What you are asked to do - Skip the pictures and restate, word for word, the lines from the one containing "This screenshot has" to the end of the data below.

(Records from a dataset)
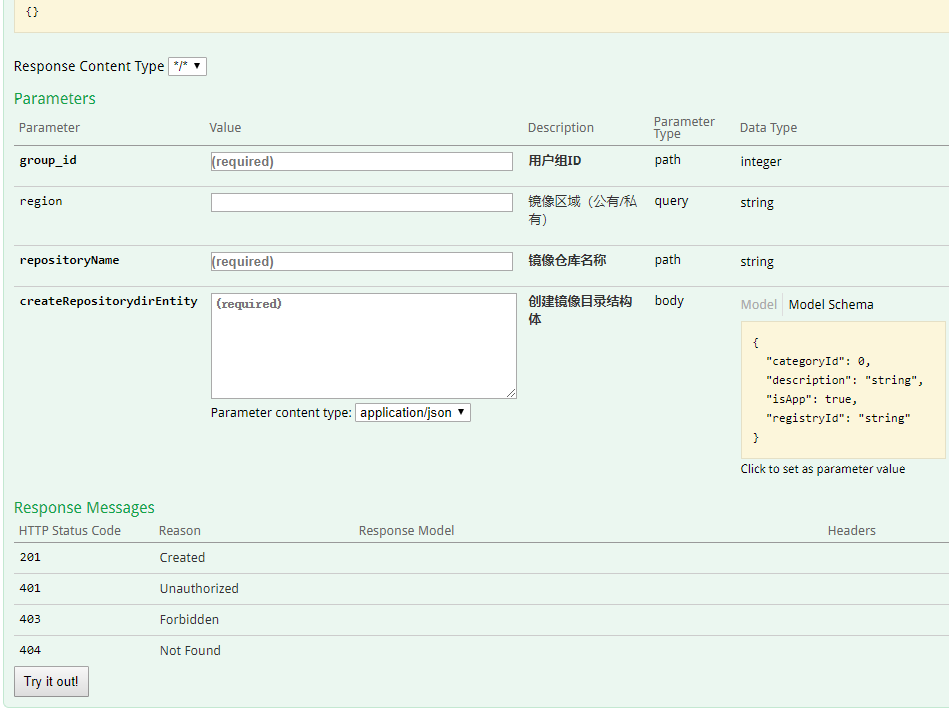Viewport: 949px width, 710px height.
Task: Select the Parameters section heading
Action: [55, 98]
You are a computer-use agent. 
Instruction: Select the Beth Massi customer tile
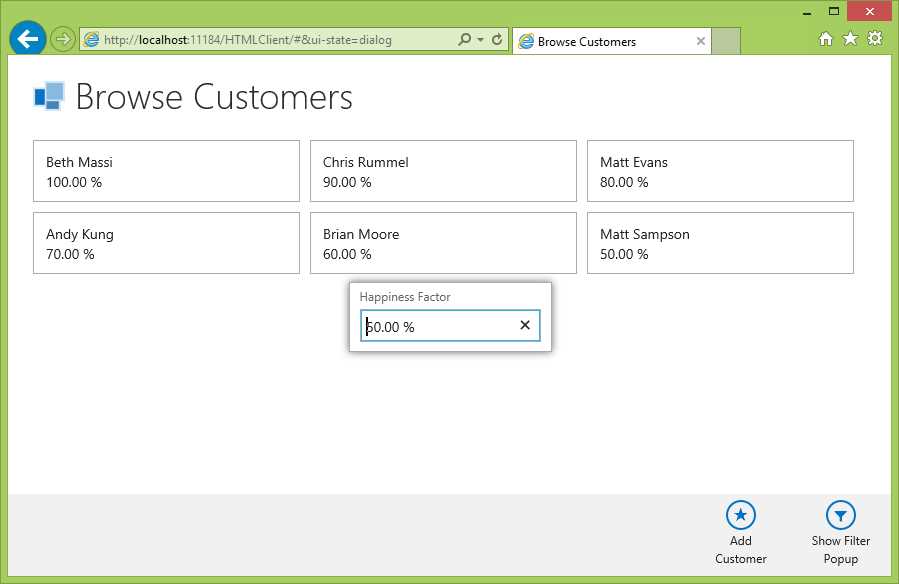166,171
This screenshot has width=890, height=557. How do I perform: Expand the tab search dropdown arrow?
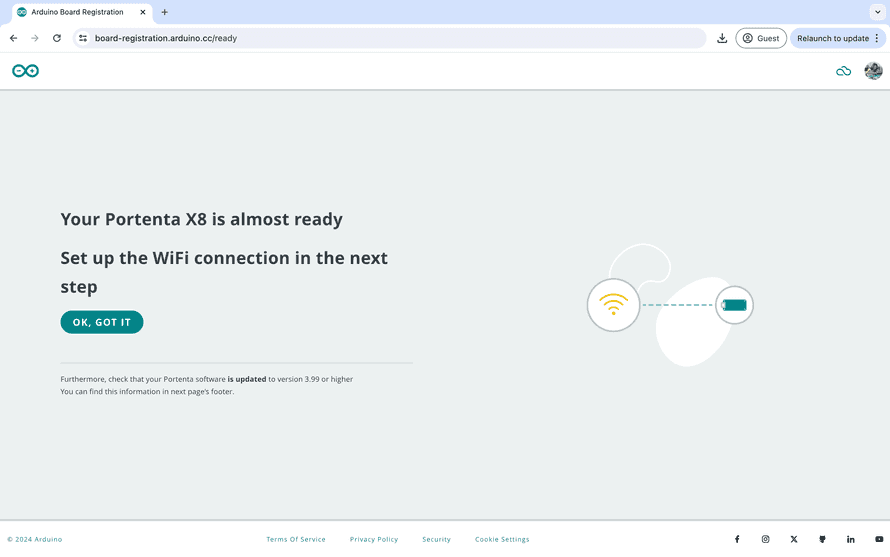click(877, 12)
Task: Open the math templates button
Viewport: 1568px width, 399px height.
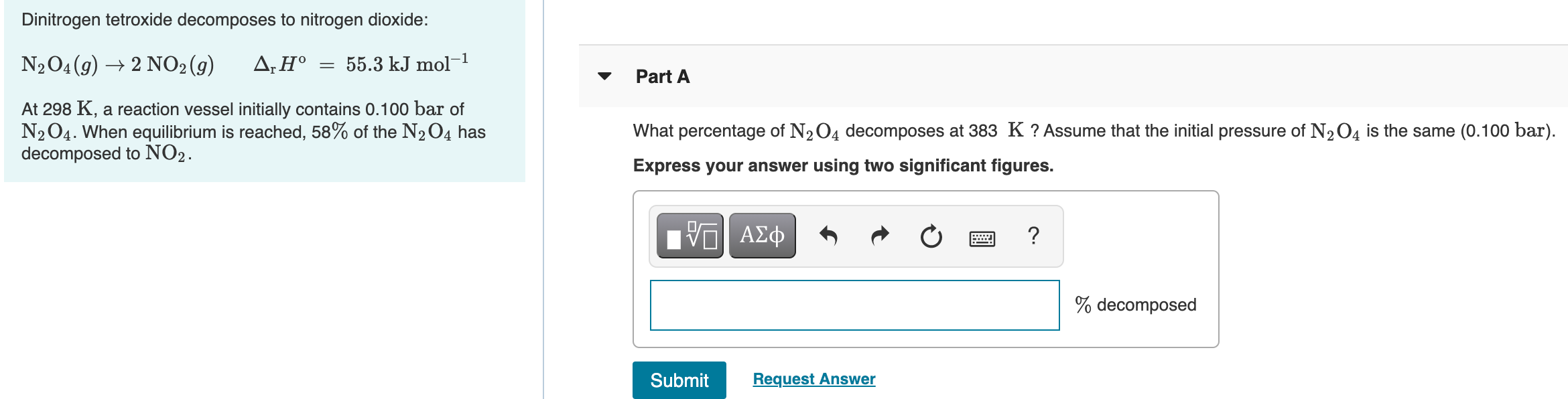Action: [690, 236]
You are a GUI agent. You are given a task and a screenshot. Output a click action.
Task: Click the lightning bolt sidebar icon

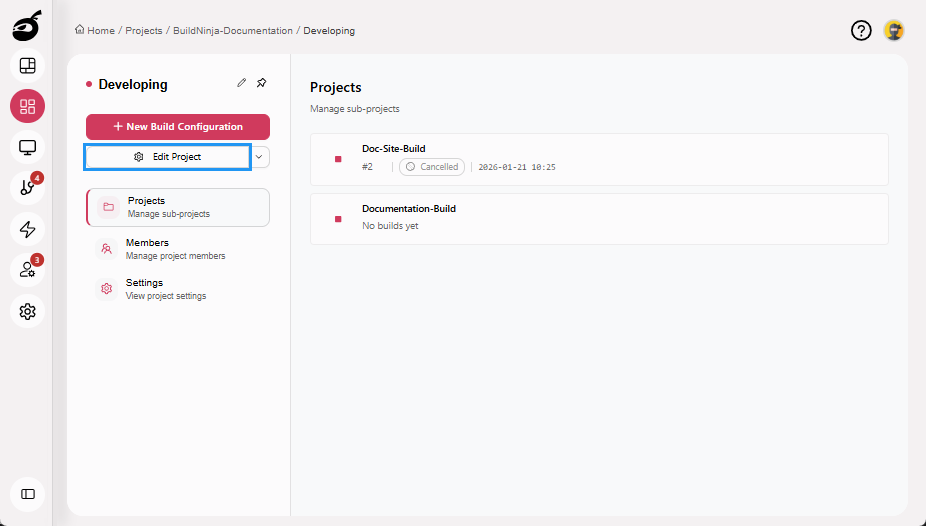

Answer area -
This screenshot has width=890, height=557. How do I perform: Expand the tab search dropdown arrow?
click(877, 12)
Task: Open the math templates button
Viewport: 1568px width, 399px height.
Action: [690, 236]
You are a GUI agent. You are given a task and a screenshot. Output a click action.
Task: Click the lightning bolt sidebar icon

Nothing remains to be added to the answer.